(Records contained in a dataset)
┄┄┄┄┄┄┄┄┄┄
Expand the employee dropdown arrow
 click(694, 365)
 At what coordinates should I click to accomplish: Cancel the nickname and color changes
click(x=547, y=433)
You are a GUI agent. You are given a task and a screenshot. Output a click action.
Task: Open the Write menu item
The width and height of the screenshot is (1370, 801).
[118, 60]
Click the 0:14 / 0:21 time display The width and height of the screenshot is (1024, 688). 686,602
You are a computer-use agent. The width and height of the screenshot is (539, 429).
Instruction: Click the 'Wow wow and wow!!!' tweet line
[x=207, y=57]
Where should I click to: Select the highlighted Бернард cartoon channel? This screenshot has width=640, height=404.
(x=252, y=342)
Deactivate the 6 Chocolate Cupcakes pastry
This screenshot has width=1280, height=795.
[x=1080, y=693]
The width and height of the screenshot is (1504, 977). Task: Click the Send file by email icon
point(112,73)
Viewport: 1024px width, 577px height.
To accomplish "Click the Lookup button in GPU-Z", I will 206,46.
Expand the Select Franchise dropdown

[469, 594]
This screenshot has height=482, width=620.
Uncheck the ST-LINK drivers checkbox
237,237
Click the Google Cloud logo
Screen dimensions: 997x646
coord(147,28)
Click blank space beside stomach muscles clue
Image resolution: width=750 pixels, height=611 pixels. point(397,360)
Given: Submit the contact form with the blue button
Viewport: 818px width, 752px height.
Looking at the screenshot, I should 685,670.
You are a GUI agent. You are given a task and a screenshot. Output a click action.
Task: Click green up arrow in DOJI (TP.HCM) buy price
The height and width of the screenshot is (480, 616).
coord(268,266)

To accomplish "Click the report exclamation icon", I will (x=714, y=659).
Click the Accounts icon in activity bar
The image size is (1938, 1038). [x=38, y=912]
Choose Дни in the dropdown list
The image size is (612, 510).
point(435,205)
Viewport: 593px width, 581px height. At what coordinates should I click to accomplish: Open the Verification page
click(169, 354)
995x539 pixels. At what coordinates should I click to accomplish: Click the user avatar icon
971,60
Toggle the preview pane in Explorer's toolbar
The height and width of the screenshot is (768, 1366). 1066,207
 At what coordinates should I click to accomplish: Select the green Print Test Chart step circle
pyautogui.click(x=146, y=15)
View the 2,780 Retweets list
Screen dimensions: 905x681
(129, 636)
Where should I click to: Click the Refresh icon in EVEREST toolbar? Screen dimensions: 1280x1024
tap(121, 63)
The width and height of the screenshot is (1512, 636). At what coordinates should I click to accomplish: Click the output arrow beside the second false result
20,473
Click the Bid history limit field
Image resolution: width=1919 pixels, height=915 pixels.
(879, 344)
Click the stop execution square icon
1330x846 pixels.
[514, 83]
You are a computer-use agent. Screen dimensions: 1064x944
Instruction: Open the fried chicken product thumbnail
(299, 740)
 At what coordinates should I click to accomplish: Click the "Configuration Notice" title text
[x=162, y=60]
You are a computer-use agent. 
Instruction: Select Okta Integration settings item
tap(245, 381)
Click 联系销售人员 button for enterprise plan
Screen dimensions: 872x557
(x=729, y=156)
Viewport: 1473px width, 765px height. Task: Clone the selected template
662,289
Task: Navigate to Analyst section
┄┄┄┄┄┄┄┄┄┄
### Assigned task:
Your reply must be one number, namely the count of lines above that hold the string "computer".

### Response for this exercise:
3